## Set of tasks
(1) According to the colon cancer abstract, which database supplied the patient data?
(2) Render this sentence from the colon cancer abstract in Spanish: "We analysed the prognostic implication of lymph node yield and tumour subsite in stage I-III colon cancer."

BACKGROUND: It has been suggested that apart from tumour and nodal status, a range of patient-related and histopathological factors including lymph node yield and tumour location seems to have prognostic implications in stage I-III colon cancer. We analysed the prognostic implication of lymph node yield and tumour subsite in stage I-III colon cancer.
METHODS: Data on patients with stage I to III adenocarcinoma of the colon and treated by curative resection in the period from 2003 to 2011 were extracted from the Danish Colorectal Cancer Group database, merged with information from the Danish National Patient Register and analysed.

## Data for review

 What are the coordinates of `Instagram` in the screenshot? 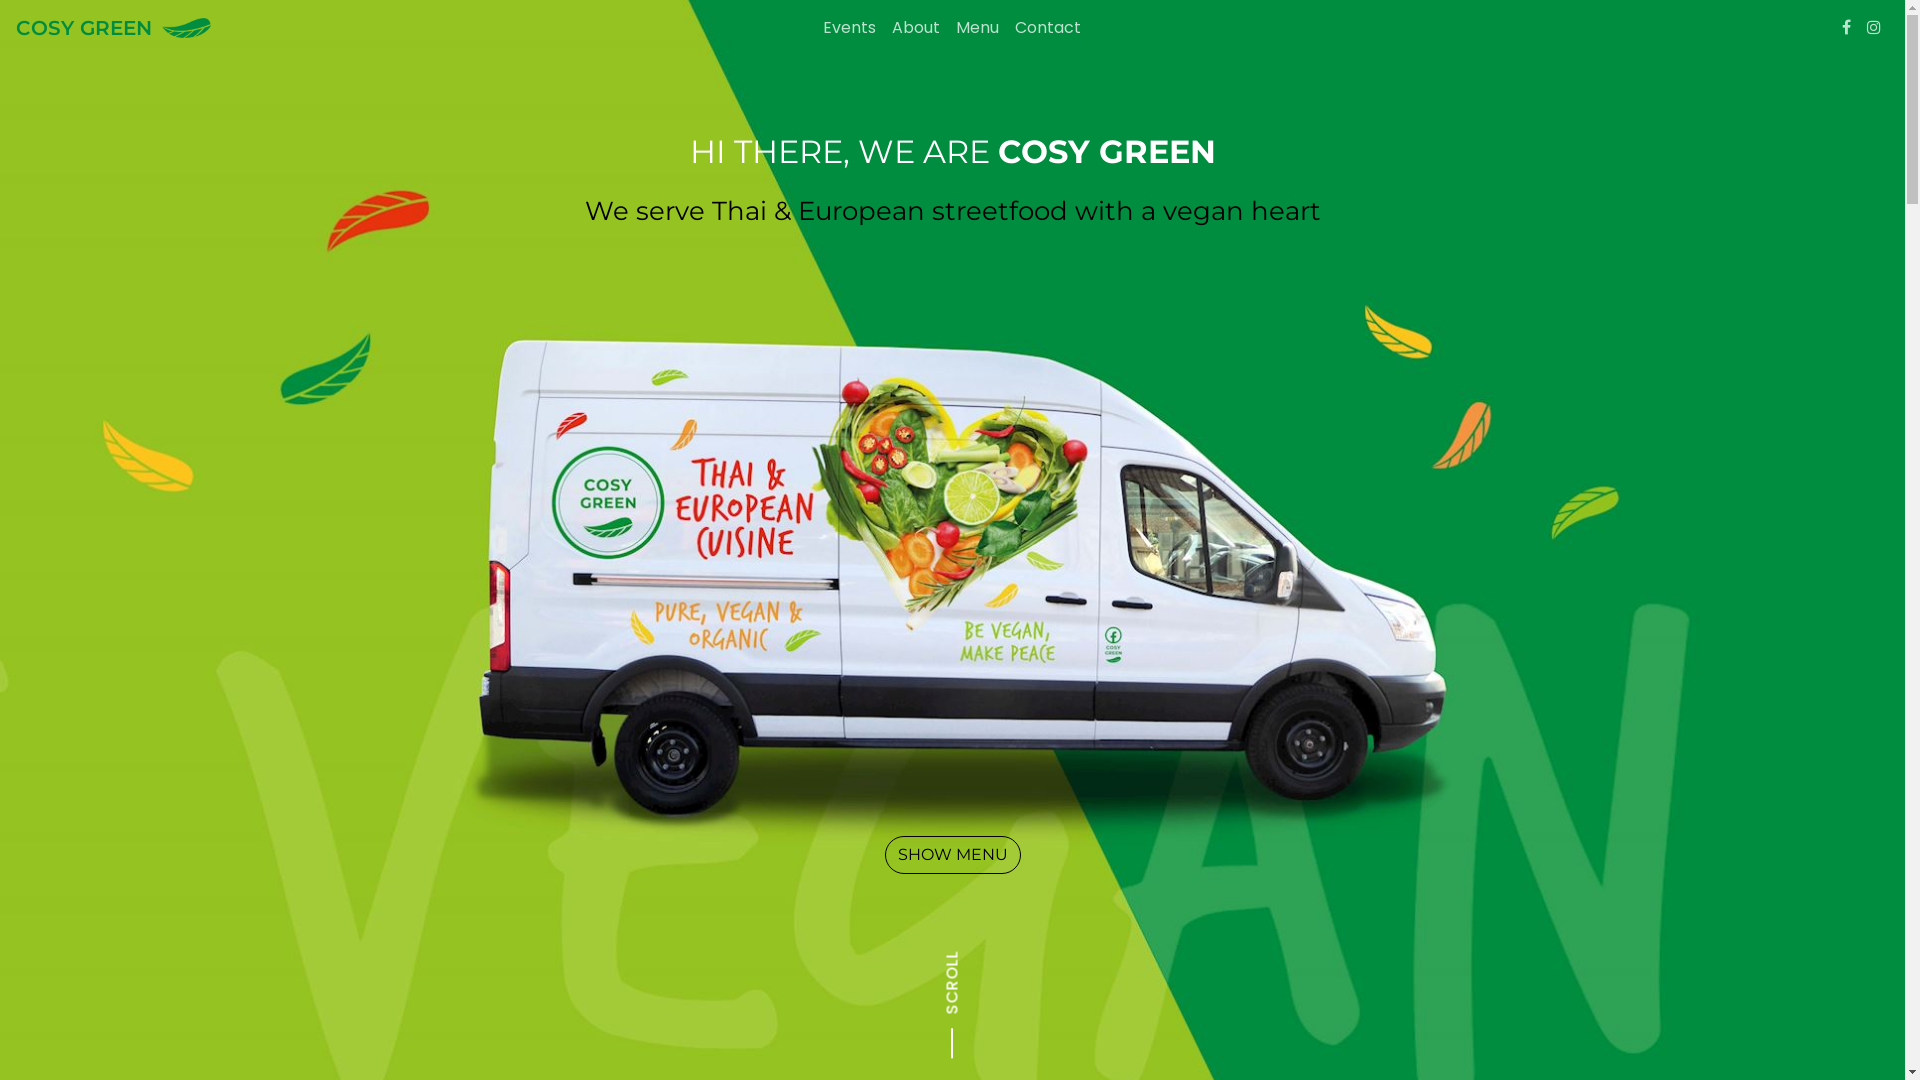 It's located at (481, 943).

==

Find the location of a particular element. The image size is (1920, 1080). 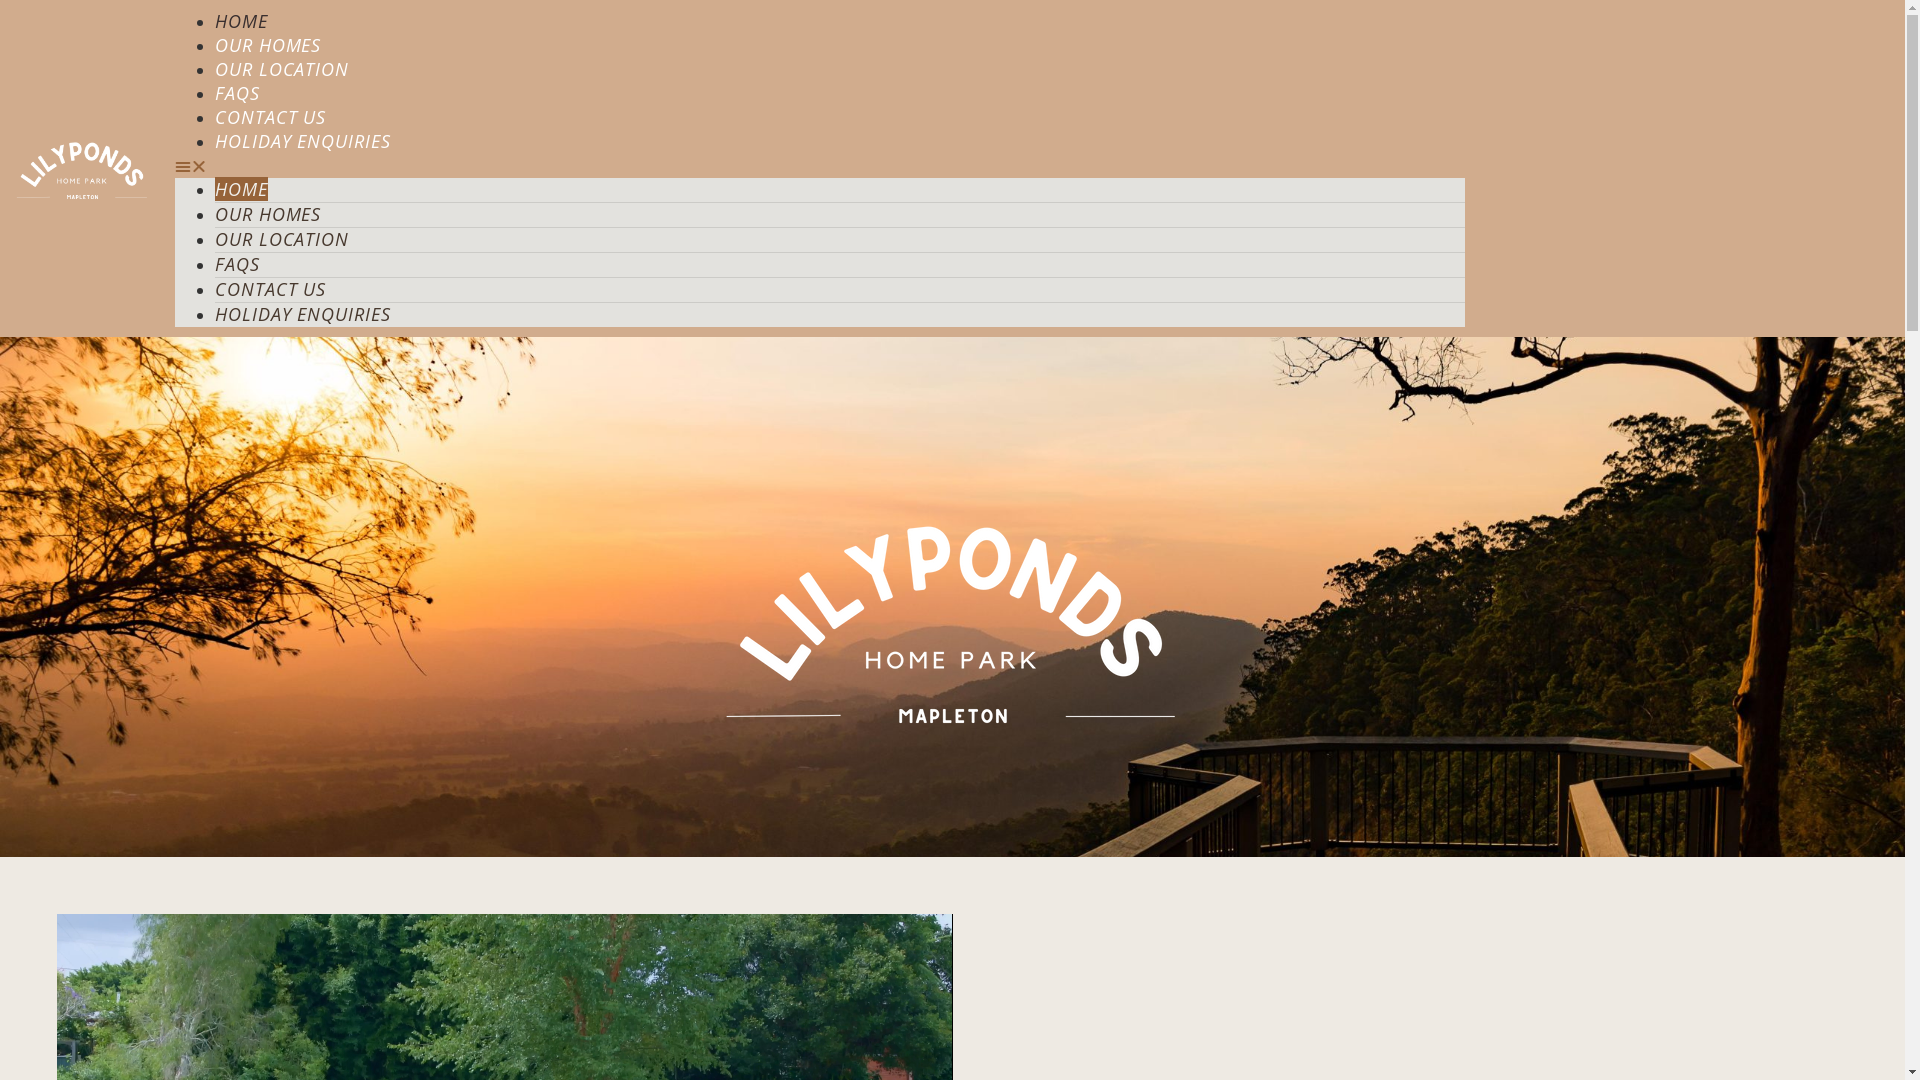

## Written answers
(1) The Danish Colorectal Cancer Group database.

(2) Analizamos la implicación pronóstica del número de ganglios linfáticos obtenidos y de la sublocalización del tumor en el cáncer de colon en estadio I-III.